Maggie eventually abandoned medium ship for love. In Philadelphia, she met and fell in love with famed Arctic explorer Elisha Kent Kane, the dashing son of an aristocratic family, who did not deem Maggie worthy of marrying into their line. They did exchange vows and rings in the company of friends but were never legally wed. Unfortunately, the affair ended in tragedy when Kane died in 1857. Maggie was left broken-hearted and almost penniless. She had abandoned being a medium but now had to take it up again. She began drinking and her health and her mental state began to decline.
Paying the price for her fame. She also began drinking, which often wreaked havoc on her performances. Although she was still having trouble controlling her alcoholism, she travelled to England in 1871 and remained sober long enough to perform for a number of British Spiritualists. She remained in England and the following year, married Henry Jencken, a barrister, with whom she had two sons. The first, Ferdinand, was born in 1873 and was reportedly a medium by the time he was three years old. It was said that spirits took over his body and caused an “unearthly glow” to emanate from his eyes.
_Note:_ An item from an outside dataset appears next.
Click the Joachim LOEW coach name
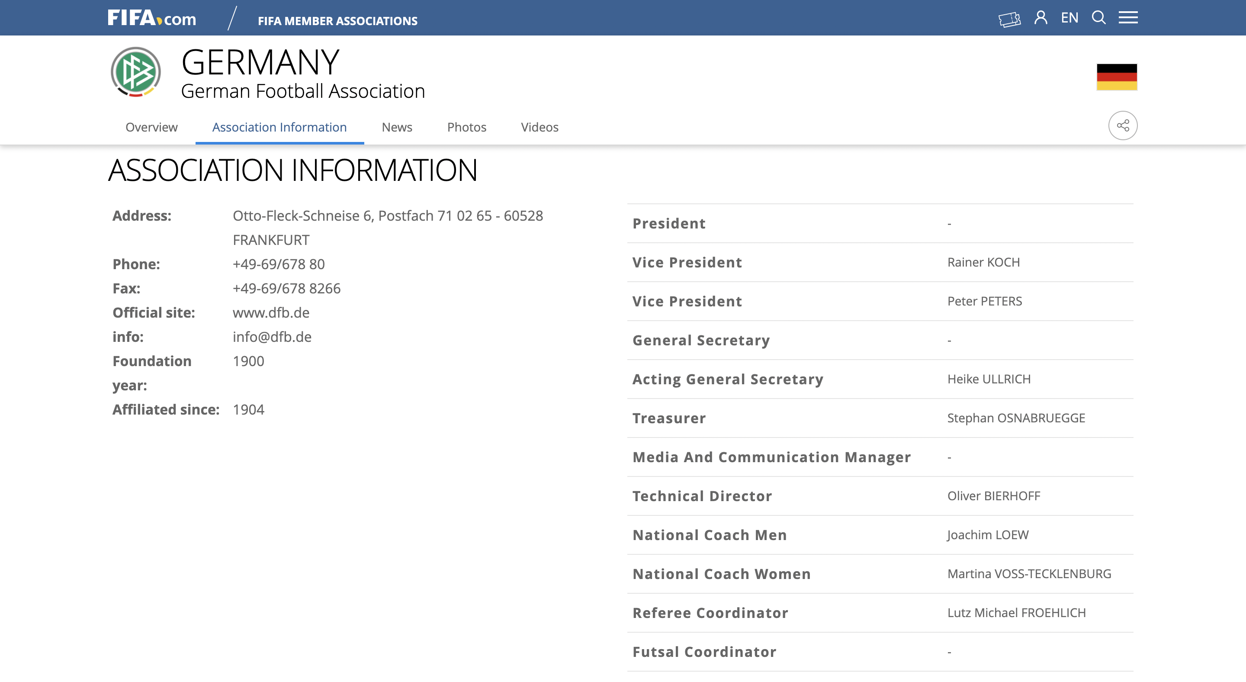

By 1885, Spiritualism was on the decline and investigations of fraud began to increase. This year brought tragedy to both of the Fox sisters. Maggie was called before a commission in New York to prove her skills, a test that she failed miserably, and Kate saw the death of her husband from a stroke. She returned to New York and here, in early 1888, she was arrested for drunkenness and idleness and welfare workers took custody of her sons. Maggie, who had remained close with Kate, was unable to get the boys herself but she did manage to get them into the custody of an uncle in England.
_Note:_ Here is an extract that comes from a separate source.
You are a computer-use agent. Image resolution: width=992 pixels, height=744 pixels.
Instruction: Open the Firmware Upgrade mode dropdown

In 1888, Maggie made the infamous appearance when she denounced Spiritualism as a total sham. The years of alcohol abuse, loneliness and grief had taken their toll on her and she weighed the idea of committing suicide before finally choosing confession instead. She booked the stage at the New York Academy of Music and walked out on stage to announce she and Kate had created the strange rappings heard in their Hydesville home by simply cracking their toes. She also stated that Leah had forced them into performing as mediums for the public. “I have seen so much miserable deception,” she reportedly said. “That is why I am willing to state that Spiritualism is a fraud of the worst description.” Sitting in a box overlooking the stage, Kate silently affirmed her sister’s confession.
While the critics laughed and cried “I told you so”, devoted Spiritualists denounced Margaret’s confession as the ravings of a sad and tired drunk. Kate, who did not speak at the public appearance, later stated that she did not agree with her sister and she continued to perform as a medium. In 1891, Margaret would recant her confession. Many have said that the confession was a sham itself. They maintain that Maggie and Kate only renounced the movement to spite their sister Leah, who they had grown to hate. Leah had since married a wealthy and respectable businessman and using the fortune that had been gained for her by her sisters, she had long ago turned her back on Maggie and Kate, who she considered an embarrassment.
Kate later drank herself to death in July 1892 at the age of only 56. Her body was discovered by one of her sons. Margaret died in March 1893, at age 59, in a friend’s home in Brooklyn. At the time of her death, she was penniless.